▼

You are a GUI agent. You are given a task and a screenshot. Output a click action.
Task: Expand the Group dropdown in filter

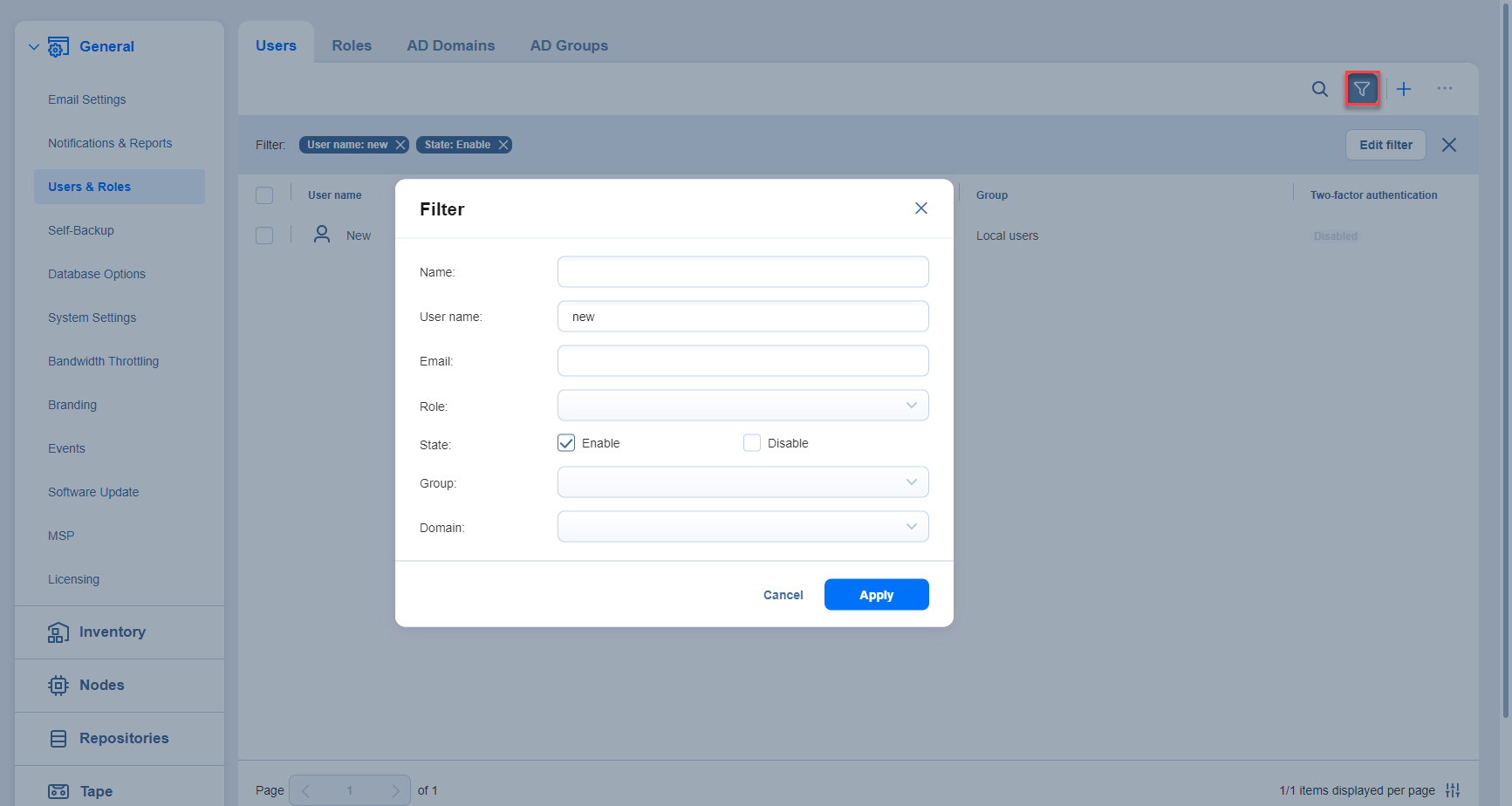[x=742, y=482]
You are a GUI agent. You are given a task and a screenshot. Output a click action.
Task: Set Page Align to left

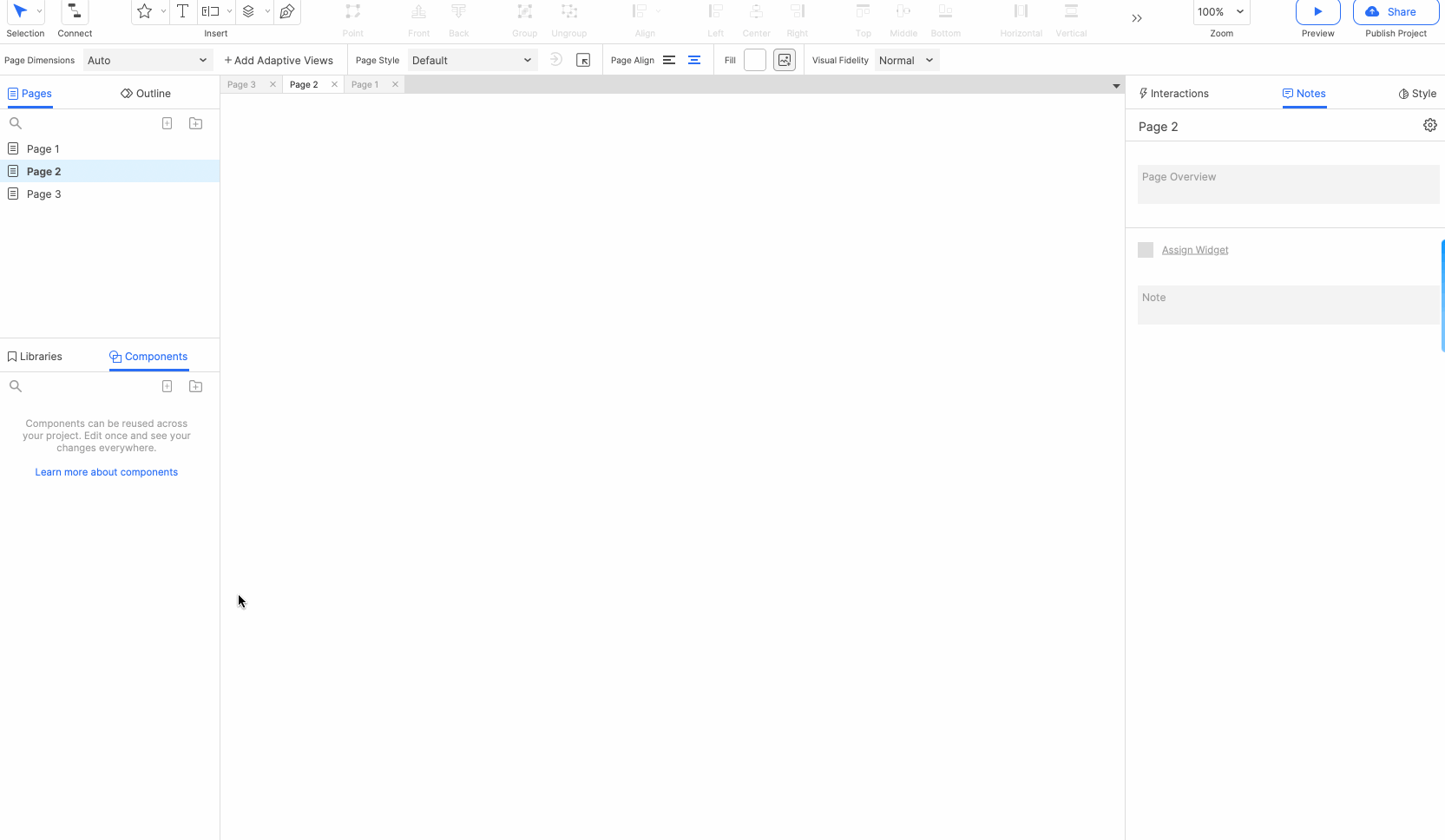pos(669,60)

▲

### GIVEN INSTRUCTION:
Copy the listing above word for word, leaving out the pictures.

### RESULT:
You are a GUI agent. You are given a task and a screenshot. Output a click action.
Task: Expand the Group dropdown in filter

[x=742, y=482]
You are a GUI agent. You are given a task and a screenshot. Output a click action.
Task: Set Page Align to left

pos(669,60)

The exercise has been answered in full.